▽
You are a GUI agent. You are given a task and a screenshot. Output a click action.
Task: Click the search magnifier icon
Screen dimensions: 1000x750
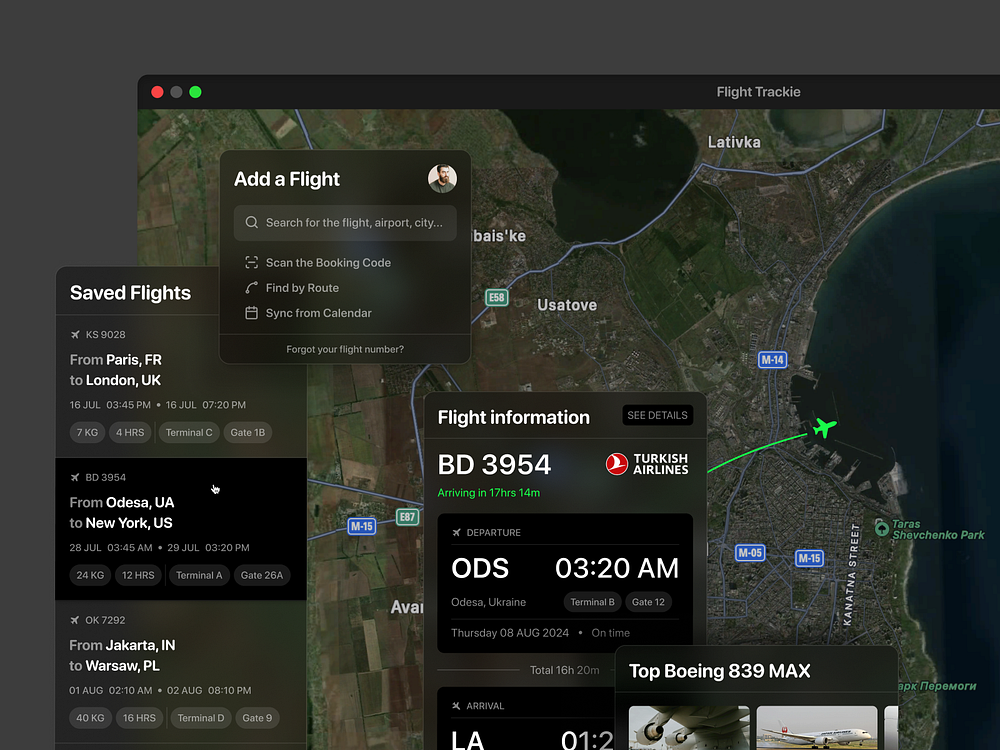click(252, 223)
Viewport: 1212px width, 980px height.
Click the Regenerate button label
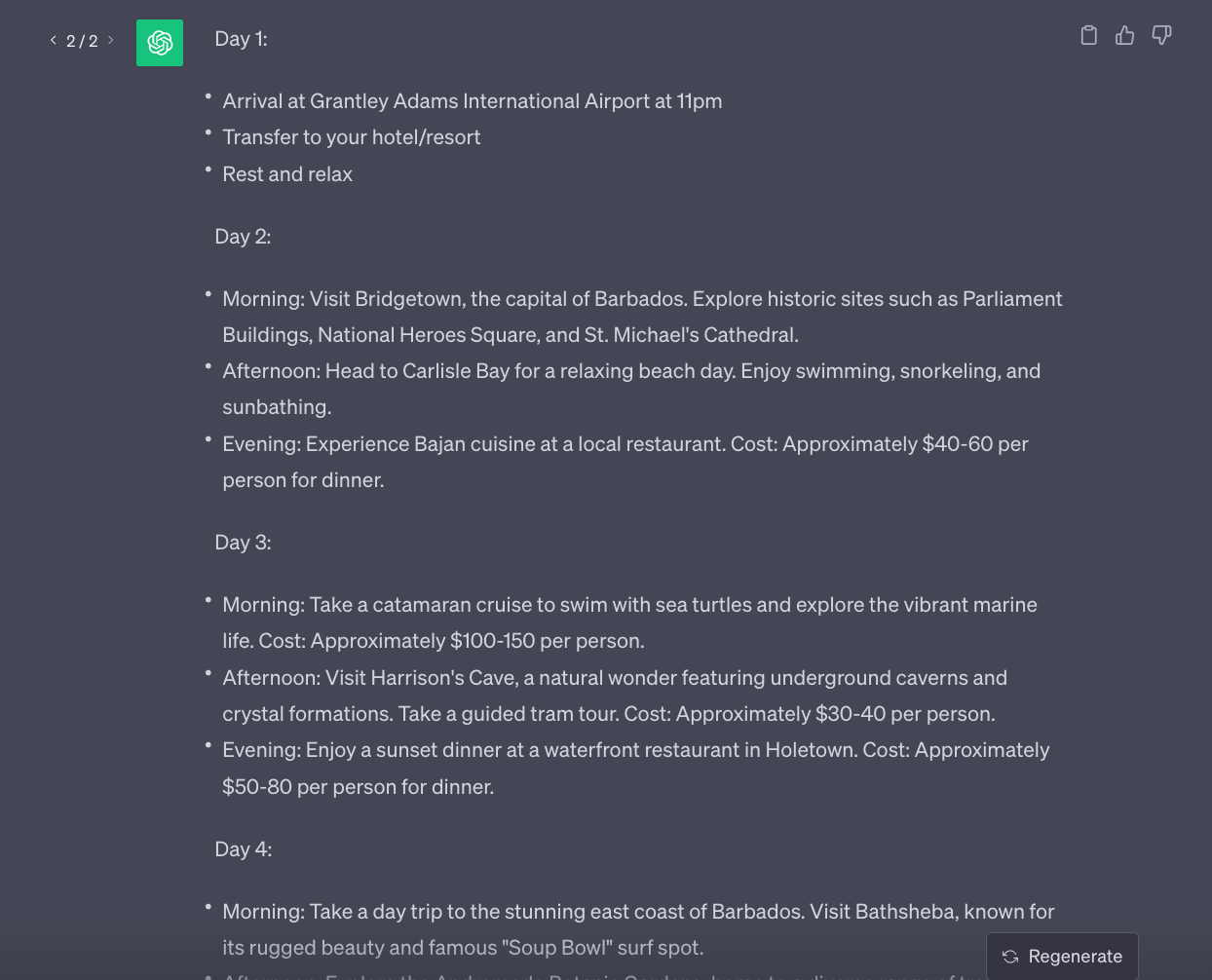1076,957
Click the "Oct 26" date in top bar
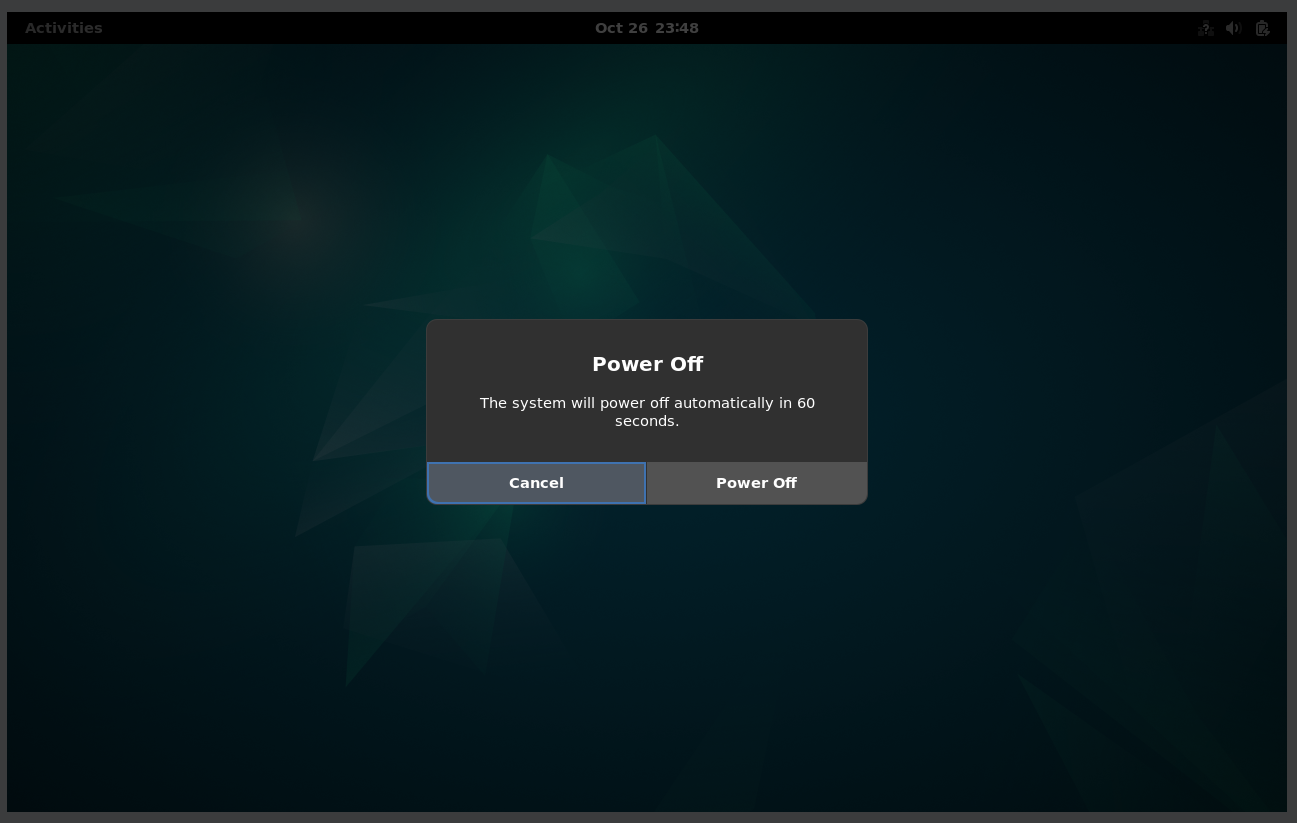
△
* Problem requirements *
Write out the records above exactly. Pictures do not belong in the copy.

* Problem solution *
You are a GUI agent. You are given a task and a screenshot. Output a click action.
Task: Click the search magnifier icon
Screen dimensions: 1000x750
click(252, 223)
Viewport: 1212px width, 980px height.
Click the Regenerate button label
1076,957
Click the "Oct 26" date in top bar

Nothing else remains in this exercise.